Deep Learning with Spectrograms – Audio Generation and Feature Transfer: Samuel Pierce-Davies

April 29, 2020 | 2:00 pm 3:00 pm
Online seminar (Zoom meeting ID: 98104665986)

With the Artificial Intelligence revolution well underway, numerous techniques have been developed for applying AI processes in artistic contexts. One such system is Google Deepdream, a revolutionary computer vision process. Dealing with stylistic feature transfer, Deepdream processes images, morphing them in unusual ways to better fit its understanding of what particular image features should look like (not dissimilar to how humans see faces and other shapes in clouds), resulting in ‘dreamed images’.

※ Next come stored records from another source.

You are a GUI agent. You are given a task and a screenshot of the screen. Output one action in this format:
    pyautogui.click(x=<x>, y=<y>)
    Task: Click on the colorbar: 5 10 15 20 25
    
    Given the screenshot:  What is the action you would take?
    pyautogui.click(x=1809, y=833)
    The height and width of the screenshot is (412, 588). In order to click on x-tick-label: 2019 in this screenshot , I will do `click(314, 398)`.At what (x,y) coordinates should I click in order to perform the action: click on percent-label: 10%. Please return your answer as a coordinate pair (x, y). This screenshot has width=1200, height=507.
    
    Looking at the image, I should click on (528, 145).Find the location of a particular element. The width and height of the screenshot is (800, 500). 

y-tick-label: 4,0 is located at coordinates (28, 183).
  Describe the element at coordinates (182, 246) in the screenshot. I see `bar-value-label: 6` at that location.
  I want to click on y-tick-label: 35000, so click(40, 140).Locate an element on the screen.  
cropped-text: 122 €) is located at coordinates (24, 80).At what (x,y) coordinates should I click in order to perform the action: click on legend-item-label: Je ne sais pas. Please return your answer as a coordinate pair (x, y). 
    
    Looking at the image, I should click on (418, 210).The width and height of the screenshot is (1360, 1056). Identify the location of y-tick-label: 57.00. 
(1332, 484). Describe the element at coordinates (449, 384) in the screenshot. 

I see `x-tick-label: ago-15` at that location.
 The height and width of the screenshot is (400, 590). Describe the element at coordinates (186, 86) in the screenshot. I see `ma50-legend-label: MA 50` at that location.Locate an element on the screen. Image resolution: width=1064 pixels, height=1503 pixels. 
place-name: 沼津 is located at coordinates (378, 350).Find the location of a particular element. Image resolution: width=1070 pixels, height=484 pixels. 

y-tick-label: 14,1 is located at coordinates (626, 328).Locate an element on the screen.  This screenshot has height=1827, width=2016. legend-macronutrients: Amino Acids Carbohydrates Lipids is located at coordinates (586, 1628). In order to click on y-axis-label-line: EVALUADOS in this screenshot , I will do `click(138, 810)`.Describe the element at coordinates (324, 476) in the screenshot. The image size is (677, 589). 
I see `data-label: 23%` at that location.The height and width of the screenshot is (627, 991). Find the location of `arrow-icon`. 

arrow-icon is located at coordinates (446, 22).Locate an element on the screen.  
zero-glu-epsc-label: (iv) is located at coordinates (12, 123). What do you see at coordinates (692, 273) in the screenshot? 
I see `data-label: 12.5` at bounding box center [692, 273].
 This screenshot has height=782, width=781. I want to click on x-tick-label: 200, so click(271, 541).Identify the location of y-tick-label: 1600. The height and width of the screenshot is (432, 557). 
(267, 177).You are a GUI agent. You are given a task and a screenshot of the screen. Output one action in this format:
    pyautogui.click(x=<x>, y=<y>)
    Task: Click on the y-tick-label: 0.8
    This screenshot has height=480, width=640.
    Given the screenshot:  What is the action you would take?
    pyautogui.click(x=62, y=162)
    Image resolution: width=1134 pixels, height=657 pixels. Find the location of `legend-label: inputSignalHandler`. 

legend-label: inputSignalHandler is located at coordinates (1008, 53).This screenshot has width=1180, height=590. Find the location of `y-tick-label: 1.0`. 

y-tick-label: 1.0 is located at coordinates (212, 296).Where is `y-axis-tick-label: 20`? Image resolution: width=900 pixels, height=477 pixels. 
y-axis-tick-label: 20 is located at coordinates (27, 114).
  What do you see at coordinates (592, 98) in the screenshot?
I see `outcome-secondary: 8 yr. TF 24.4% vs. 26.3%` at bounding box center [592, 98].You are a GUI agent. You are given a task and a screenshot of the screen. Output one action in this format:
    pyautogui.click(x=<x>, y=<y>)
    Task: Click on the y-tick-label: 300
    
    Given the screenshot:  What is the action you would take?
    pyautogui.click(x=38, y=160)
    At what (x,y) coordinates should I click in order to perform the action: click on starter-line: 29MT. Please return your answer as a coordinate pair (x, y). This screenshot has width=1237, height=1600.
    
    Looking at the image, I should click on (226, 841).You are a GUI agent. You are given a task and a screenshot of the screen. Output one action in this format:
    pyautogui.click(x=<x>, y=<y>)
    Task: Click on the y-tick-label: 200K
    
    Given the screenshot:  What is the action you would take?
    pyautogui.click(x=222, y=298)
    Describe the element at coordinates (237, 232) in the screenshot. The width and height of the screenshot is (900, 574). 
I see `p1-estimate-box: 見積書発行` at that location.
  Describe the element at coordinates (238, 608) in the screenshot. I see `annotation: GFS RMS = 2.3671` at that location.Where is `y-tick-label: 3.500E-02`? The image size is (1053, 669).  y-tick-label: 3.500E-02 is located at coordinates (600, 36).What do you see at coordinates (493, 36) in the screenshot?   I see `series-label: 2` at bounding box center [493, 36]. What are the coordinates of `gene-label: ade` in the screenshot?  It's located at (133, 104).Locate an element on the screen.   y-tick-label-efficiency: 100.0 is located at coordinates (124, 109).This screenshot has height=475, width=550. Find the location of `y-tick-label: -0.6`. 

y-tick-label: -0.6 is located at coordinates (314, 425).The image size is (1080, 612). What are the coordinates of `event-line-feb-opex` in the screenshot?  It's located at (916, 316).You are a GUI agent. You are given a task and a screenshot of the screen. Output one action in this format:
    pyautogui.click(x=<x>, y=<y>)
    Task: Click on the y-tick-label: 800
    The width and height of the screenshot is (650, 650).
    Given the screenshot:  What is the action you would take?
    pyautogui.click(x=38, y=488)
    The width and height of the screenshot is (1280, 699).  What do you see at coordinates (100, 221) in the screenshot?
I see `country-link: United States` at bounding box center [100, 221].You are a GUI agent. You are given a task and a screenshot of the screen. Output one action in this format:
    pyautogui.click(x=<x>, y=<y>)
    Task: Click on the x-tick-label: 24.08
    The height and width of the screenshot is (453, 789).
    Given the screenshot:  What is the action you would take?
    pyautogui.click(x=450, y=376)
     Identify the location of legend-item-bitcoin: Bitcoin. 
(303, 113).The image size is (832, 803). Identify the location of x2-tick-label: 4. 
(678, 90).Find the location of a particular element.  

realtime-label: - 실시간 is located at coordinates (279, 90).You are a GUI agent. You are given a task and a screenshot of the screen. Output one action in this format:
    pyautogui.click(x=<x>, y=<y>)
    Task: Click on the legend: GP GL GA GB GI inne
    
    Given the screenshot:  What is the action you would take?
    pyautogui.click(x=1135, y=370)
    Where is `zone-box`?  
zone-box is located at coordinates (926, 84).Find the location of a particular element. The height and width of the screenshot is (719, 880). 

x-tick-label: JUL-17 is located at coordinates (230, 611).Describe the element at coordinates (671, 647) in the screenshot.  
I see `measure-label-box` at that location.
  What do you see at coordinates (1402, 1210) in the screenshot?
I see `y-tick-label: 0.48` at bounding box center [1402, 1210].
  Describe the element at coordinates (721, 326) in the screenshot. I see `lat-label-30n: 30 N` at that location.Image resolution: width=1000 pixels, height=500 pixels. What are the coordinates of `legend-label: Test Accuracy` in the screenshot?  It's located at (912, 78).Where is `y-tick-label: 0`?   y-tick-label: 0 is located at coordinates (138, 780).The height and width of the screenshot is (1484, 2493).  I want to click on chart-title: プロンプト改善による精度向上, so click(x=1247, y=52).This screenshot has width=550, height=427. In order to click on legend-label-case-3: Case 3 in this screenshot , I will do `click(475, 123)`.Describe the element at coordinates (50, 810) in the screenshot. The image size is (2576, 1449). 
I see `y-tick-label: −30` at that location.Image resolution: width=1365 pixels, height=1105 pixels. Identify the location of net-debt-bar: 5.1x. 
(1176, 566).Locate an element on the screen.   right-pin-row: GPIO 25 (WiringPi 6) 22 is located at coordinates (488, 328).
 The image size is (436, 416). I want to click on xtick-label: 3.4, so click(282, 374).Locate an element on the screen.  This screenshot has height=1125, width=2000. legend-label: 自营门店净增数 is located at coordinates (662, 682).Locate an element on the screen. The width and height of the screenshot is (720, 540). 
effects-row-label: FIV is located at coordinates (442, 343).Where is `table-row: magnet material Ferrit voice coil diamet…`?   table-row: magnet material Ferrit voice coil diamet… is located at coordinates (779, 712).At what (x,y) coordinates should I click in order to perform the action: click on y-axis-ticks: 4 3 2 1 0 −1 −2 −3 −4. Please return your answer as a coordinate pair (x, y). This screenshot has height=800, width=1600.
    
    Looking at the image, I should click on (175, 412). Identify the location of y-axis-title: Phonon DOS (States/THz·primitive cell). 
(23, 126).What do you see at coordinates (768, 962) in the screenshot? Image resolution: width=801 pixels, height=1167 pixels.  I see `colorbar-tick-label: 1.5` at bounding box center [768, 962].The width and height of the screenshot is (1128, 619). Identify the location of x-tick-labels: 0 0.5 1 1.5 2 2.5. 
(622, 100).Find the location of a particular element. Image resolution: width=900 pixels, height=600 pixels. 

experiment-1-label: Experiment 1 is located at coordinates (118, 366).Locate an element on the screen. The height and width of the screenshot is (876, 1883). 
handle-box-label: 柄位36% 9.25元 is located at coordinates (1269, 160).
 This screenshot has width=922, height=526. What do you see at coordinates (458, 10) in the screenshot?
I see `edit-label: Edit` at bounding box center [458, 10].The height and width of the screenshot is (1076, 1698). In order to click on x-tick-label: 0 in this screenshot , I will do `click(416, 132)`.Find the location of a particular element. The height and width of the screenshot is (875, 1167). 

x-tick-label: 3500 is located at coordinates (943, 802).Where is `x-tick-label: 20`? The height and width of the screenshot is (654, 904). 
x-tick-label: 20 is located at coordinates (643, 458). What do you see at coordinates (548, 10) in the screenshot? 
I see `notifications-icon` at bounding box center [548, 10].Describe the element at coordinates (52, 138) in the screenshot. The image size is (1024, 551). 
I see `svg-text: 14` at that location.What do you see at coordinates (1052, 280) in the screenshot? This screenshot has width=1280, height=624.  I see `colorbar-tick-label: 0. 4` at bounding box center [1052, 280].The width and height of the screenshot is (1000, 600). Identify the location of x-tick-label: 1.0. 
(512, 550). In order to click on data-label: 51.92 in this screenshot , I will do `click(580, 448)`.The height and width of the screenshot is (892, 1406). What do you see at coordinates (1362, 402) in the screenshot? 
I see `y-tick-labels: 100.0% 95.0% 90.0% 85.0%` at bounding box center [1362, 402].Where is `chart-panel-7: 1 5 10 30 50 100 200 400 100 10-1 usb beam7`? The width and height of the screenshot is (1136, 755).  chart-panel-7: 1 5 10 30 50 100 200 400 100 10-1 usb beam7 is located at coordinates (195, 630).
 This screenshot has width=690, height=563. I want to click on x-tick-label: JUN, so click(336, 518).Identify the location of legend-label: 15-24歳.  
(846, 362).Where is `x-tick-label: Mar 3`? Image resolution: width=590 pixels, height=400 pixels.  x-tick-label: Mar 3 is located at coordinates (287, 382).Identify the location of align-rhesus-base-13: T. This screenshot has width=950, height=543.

My project is concerned with applying a similar process to sound, to produce ‘dreamed audio’. This has involved research into cutting-edge Deep Learning feature classification systems, which are most usually designed with images in mind as their training data. During this research, I reasoned: why not train them on images of sound? I have since been working with spectrograms — visual representations of the frequencies that make up a particular sound and how these change over time — taking Google’s NSynth machine learning dataset of individual instrumental notes and generating spectrograms from these. I am now experimenting with some initial tests regarding generation of new sounds from this dataset, making use of Convolutional Neural Networks (CNNs) and Generative Adversarial Networks (GANs).